PARIS: The French government is considering lowering taxes on electricity in order to stabilise household power bills, two sources familiar with the situation told Reuters on Thursday.
The government had said this week that it would prevent state-controlled utility EDF’s regulated power prices from rising this winter, but the firm’s competitors immediately said they would challenge that decision in court. Earlier government attempts at freezing prices have been overruled.
Household power prices are set by independent energy regulator CRE in a complex formula that includes the price of power generation, transport and distribution.
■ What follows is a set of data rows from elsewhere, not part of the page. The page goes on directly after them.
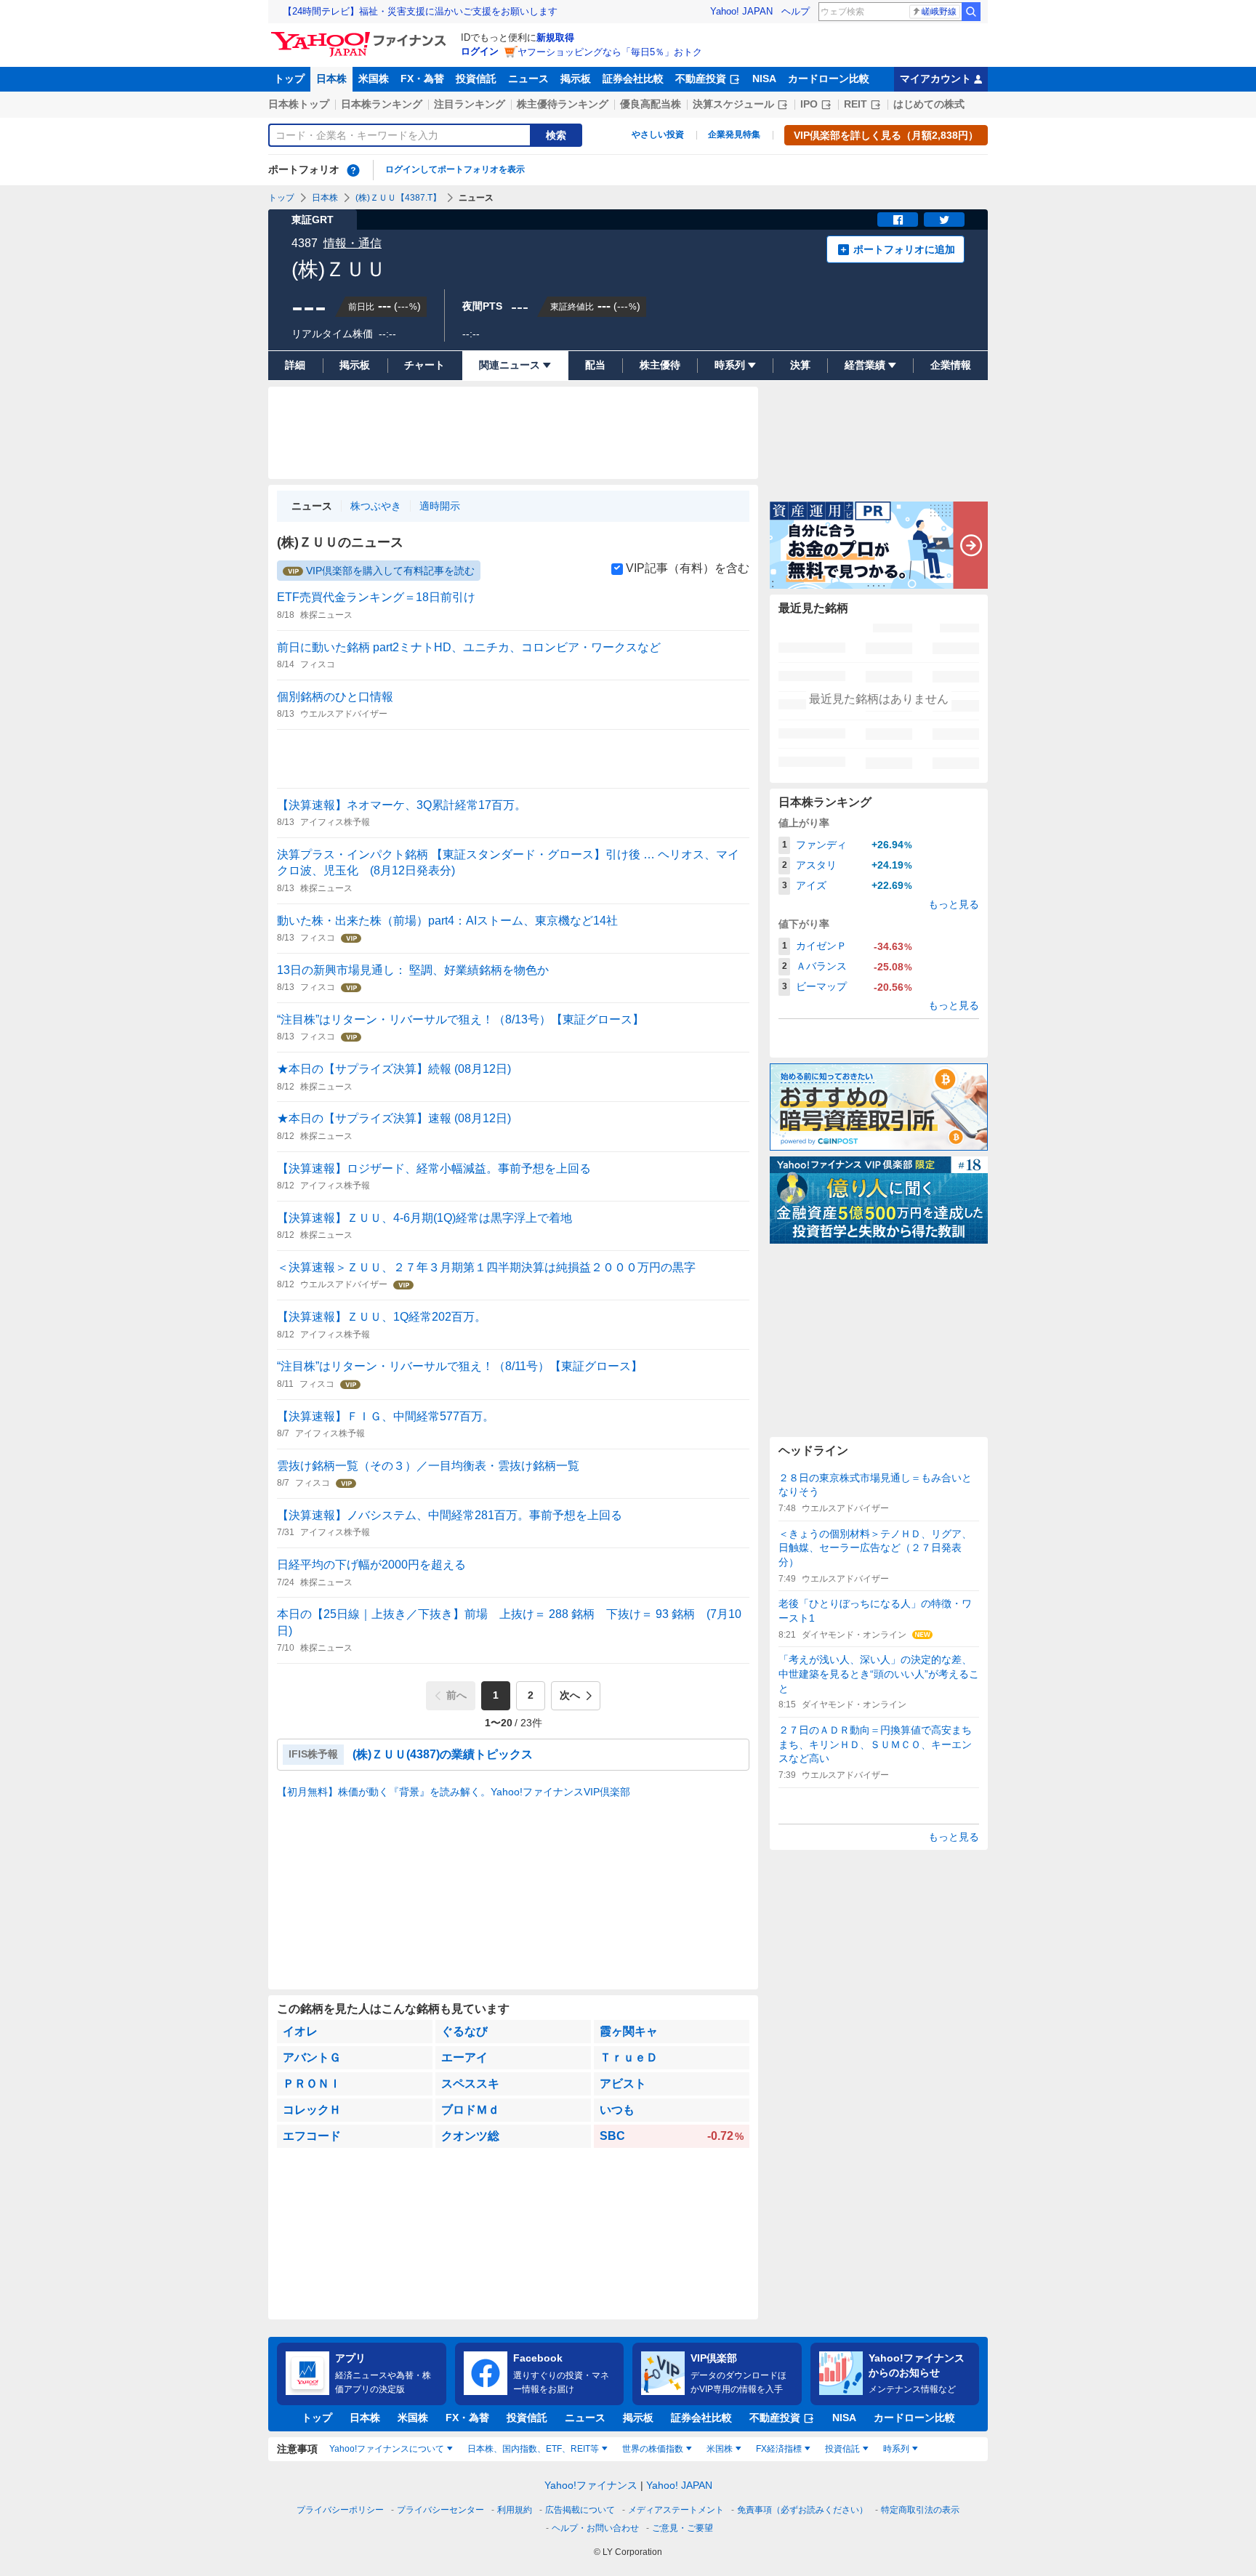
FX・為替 (422, 78)
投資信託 (476, 78)
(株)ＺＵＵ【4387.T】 (398, 198)
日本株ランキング (381, 104)
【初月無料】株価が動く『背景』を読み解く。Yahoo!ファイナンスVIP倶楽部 (453, 1792)
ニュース (528, 78)
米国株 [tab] (719, 2449)
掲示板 (575, 78)
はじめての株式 (929, 104)
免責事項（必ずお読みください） (802, 2510)
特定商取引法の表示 (920, 2510)
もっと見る (953, 904)
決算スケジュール (733, 104)
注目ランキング (469, 104)
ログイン (480, 51)
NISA (764, 78)
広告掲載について (580, 2510)
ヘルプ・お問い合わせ (595, 2528)
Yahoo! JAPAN (741, 11)
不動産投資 (700, 78)
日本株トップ (298, 104)
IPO (809, 104)
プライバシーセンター (440, 2510)
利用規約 (514, 2510)
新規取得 (555, 37)
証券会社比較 (633, 78)
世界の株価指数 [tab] (652, 2449)
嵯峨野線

A third part of the retail price is made up of taxes.
“What is being discussed is that the share of taxes in the power price could be reduced in order to compensate for an increase in the generation cost, which on balance would keep prices stable,” said one of the two sources.
Meanwhile, Paris police and store owners are bracing themselves for new violence at protests Saturday, despite President Emmanuel Macron’s surrender over a fuel tax hike that unleashed weeks of unrest.
Police, unions, and local authorities are holding emergency meetings Thursday to strategize — while disparate groups of protesters are sharing plans on social networks and chat groups.
After the worst rioting in Paris in decades last weekend, many shops and restaurants in the center of the capital are expected to shut down Saturday, fearing a repeat of the violence.
Macron on Wednesday agreed to abandon the fuel tax hike, but protesters’ demands have now expanded to other issues.
Protesting students are disrupting schools and universities Thursday, and drivers are still blocking roads around France, now demanding broader tax cuts and government aid.